NPF4 call for ideas: analysis of responses

Independent analysis of responses to the call for ideas to inform the preparation of a new National Planning Framework (NPF), launched in January 2020.


Proposed key objective of NPF4: To support the sustainable growth of the finfish and shellfish sectors to ensure that the aquaculture industry is diverse, competitive and economically viable and that new development is guided to coastal locations that best suit industry needs with due regard to the marine environment.

An alternative wording of the key objective was proposed in order to both take account of other planning considerations and ensure support for small scale start-up businesses. It was suggested the objective should read:

'To support the sustainable growth of the finfish and shellfish sectors to ensure that the aquaculture industry is diverse and competitive. New development is guided to appropriate locations with due regard to the marine environment, carrying capacity and novel technologies, such as closed-containment and non-chemical sea lice treatments for finfish aquaculture.'

The need for NPF4 to ensure alignment of terrestrial planning processes with the National Marine Plan and subsequent regional marine plans was also highlighted. Specifically, it was argued NPF4 should reference:

  • The need for aquaculture to take full and considered account of Scotland's network of marine protected areas including national nature conservation marine protected areas.
  • The suite of proposed marine Special Protection Areas and marine Special Areas of Conservation.

Sustainable development of the aquaculture sector was suggested to require implementation of higher standards of environmental regulation to safeguard marine protected species and habitats, including priority marine features.

It was suggested that there is currently a lack of explicit guidance on aquaculture despite the size of the salmon farming industry and the controversial nature of some developments. Lack of guidance was argued to create uncertainty for both policy makers and developers. Specific suggestions included:

  • Clarification of responsibility for each aspect of the aquaculture assessment process. A need for clarity on where different agencies' responsibilities lie in relation to sea lice, fish health, disease management areas and interactions with wild fish populations was highlighted.
  • Clear guidance on issues associated with a move of fish farm sites out of enclosed lochs into open coastal waters.
  • Updating Circular 1/2015 to reflect changes in marine and coastal development and planning, potential changes in foreshore and seabed ownership and control and to better acknowledge the advent of marine planning.
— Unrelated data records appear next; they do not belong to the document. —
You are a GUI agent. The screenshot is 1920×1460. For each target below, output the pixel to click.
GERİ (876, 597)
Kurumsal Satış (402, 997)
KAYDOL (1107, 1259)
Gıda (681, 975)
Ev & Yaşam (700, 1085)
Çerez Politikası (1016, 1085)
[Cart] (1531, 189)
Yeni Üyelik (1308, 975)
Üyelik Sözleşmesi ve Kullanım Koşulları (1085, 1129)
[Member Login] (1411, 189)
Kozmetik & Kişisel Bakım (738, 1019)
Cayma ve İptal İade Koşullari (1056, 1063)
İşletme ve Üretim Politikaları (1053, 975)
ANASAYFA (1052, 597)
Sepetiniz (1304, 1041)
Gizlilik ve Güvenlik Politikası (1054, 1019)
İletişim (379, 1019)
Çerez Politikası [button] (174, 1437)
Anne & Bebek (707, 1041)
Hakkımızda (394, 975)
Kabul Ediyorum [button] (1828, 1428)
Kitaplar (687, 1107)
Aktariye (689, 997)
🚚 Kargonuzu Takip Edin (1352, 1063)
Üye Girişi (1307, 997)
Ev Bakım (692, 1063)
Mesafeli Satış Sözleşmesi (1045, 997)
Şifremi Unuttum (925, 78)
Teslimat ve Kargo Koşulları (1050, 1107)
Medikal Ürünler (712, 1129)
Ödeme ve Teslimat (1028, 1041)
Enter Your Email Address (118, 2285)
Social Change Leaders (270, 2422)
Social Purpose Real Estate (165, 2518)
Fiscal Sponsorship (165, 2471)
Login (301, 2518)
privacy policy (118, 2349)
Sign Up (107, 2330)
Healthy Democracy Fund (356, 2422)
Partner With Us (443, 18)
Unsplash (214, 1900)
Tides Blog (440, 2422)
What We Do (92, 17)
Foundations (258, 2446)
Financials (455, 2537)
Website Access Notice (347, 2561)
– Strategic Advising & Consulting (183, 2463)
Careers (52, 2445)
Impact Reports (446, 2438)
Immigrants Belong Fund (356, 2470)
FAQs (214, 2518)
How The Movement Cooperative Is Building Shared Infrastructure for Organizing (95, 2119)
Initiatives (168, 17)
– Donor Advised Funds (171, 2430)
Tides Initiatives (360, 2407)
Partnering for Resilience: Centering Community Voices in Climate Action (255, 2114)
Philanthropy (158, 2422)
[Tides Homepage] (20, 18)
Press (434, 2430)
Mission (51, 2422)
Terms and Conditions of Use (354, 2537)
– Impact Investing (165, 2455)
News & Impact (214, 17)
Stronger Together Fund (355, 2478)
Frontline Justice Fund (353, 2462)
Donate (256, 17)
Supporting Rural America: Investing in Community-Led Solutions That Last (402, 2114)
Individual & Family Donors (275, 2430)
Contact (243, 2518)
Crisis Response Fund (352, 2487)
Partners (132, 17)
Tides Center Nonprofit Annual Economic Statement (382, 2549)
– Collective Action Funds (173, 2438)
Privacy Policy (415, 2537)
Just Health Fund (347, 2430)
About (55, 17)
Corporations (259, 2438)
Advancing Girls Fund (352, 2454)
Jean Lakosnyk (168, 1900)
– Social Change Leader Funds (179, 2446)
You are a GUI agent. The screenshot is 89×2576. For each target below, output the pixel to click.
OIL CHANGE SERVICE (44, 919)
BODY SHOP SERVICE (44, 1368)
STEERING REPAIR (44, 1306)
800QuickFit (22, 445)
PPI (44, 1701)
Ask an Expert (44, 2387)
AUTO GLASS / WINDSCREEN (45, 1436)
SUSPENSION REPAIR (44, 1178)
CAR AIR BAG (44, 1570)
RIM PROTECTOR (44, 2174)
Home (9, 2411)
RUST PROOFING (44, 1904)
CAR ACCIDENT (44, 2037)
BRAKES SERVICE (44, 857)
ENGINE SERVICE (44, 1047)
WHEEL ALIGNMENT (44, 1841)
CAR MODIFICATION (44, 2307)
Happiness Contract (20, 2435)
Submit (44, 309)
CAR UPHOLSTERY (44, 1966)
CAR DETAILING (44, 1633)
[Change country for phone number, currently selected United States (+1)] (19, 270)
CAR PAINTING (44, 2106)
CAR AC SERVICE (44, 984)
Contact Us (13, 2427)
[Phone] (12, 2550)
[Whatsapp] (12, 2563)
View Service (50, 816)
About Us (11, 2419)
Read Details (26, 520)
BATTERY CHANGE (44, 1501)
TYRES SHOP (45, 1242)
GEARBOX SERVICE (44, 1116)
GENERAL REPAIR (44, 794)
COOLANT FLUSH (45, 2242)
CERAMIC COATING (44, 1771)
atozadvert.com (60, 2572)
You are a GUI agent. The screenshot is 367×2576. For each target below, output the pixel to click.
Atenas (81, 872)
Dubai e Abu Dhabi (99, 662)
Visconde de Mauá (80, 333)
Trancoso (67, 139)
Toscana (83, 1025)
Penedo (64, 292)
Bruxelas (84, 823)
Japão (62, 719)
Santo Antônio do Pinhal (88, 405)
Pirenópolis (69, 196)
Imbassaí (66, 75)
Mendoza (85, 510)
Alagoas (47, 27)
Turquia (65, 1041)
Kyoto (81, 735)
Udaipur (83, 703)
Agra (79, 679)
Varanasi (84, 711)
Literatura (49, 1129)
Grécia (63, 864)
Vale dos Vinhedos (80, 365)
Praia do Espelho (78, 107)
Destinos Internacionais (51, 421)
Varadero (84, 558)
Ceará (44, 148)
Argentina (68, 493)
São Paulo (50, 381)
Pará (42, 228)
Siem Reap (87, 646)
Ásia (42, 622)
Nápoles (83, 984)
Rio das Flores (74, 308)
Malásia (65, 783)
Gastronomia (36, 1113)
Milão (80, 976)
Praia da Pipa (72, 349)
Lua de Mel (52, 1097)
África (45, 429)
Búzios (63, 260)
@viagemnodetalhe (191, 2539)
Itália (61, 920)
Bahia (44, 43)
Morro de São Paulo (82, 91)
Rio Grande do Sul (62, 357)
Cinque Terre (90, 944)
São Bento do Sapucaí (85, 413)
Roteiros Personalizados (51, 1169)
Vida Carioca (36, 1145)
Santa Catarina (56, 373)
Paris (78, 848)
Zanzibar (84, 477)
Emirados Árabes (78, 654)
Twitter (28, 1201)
The work of the Regulators Technical Working Group to look at providing better spatial planning advice was supported.

Creation of a National Aquaculture Technology and Innovation Hub was proposed as a National Development. It would create the UK's leading innovation community for sustainable aquatic food production and lead development of new technologies and systems required to support growth in the production of aquatic food for human consumption, while reducing the impact on natural resources.

Finfish aquaculture

It was argued that current policy that presumes 'against further marine finfish farm developments on the north and east coasts to safeguard migratory fish species' implicitly accepts that further finfish farm development is not compatible with safeguarding migratory fish. However, conservation of these species on the west coast and islands is not addressed and it was proposed that future policy must be science-led to identify areas of opportunity and constraint around the entirety of Scotland's coastline.

An enquiry into the effects of commercial fish-farming and designated places for aquaculture was also suggested.

It was argued that NPF4 should make direct reference to working with SEPA via the guidance of the Finfish Aquaculture Sector Plan and to the revised regulatory framework for this sector. It should also reference the outputs of the Rural Economy and Connectivity Committee 9th Report on Salmon Farming in Scotland, which informed the plan and regulatory framework.